The end result has been good so far. Radia says that the return on investment on Yieldify can be anywhere between 10-20x with revenue “uplifts” of between five and 20 percent.
Before SoftBank and Google Ventures came along, Yieldify had raised only around $1.2 million, about a year ago, from a group that included Hoxton Ventures and Robin Klein. Radia said that while there were other VCs who were interested in investing in this Series A, Yieldify went with the two it did for very specific reasons.
SoftBank, with its VC connections to Alibaba, Snapdeal, Coupang and many other huge e-commerce operations, presents a very interesting partner to Yieldify, potentially helping the company meet and work with these large companies to keep growing.
It seems to be some of the strategy behind SoftBank’s interest, too. “By anticipating individual consumer journeys, Yieldify has proven its ability to increase conversions and generate revenue, across any channel,” said Joe Medved, partner at SoftBank Capital, in a statement. “In doing so they bring incredible value for consumer marketers and, as we see companies increasingly prioritizing new strategies for conversion optimization, the value Yieldify will add is exponential.”
Google Ventures’ investment is also a development worth watching.
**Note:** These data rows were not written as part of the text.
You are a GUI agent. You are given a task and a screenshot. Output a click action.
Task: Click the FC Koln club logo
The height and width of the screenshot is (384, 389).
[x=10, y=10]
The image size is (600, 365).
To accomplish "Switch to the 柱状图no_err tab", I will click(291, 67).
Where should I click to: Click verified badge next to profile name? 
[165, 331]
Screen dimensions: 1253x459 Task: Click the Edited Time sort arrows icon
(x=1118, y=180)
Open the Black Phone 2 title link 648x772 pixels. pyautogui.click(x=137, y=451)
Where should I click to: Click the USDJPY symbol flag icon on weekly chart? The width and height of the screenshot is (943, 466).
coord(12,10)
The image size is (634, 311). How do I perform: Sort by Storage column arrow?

Today, the search giant is a huge player in search advertising, and it seems like a natural evolution for Google — which also has some e-commerce aggregating ambitions by way of Google Shopping — to move more into marketing tech alongside that.
In the meantime, the connection to Google is proving to be helpful in another way. Radia says that it’s given little Yieldify, with 120 employees, access to engineers and product people at Google, who they can use as sounding boards for things they are working on, or problems they may be facing. “These are world class people who we can now just phone up,” he said. “I’m now talking to the guy who merged Google with Doubleclick. No other VC could offer that.”